To do:
The lines from the one containing "WordPress (663, 1799)" through the end of the entries are what to output; reproduce them exactly and add nothing.
=-=-=-=-=
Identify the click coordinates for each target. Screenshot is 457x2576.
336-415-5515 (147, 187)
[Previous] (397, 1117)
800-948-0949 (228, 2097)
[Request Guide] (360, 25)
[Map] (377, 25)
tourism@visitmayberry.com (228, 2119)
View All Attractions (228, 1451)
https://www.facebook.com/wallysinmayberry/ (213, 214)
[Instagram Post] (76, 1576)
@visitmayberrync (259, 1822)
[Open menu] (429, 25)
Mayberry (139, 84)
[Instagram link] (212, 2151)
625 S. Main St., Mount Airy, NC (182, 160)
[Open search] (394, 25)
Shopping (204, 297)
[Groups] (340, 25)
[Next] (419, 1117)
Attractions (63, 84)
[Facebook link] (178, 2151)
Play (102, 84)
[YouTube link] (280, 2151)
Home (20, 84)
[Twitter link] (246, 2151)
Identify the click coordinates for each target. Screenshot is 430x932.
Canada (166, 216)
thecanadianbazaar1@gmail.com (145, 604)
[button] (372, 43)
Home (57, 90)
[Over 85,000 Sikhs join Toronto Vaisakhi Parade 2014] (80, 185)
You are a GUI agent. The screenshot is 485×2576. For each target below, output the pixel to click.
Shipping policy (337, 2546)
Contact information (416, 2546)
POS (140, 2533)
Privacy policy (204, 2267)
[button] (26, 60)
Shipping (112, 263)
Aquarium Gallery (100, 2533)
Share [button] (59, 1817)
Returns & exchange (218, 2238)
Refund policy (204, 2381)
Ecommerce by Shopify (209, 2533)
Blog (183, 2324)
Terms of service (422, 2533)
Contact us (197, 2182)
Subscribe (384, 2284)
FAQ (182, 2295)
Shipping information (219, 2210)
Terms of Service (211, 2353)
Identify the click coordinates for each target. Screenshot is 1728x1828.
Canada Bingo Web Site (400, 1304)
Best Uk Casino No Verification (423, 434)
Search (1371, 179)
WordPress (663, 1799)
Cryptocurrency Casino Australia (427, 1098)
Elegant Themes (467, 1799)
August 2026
=-=-=-=-=
Task output:
WordPress (663, 1799)
Cryptocurrency Casino Australia (427, 1098)
Elegant Themes (467, 1799)
August 2026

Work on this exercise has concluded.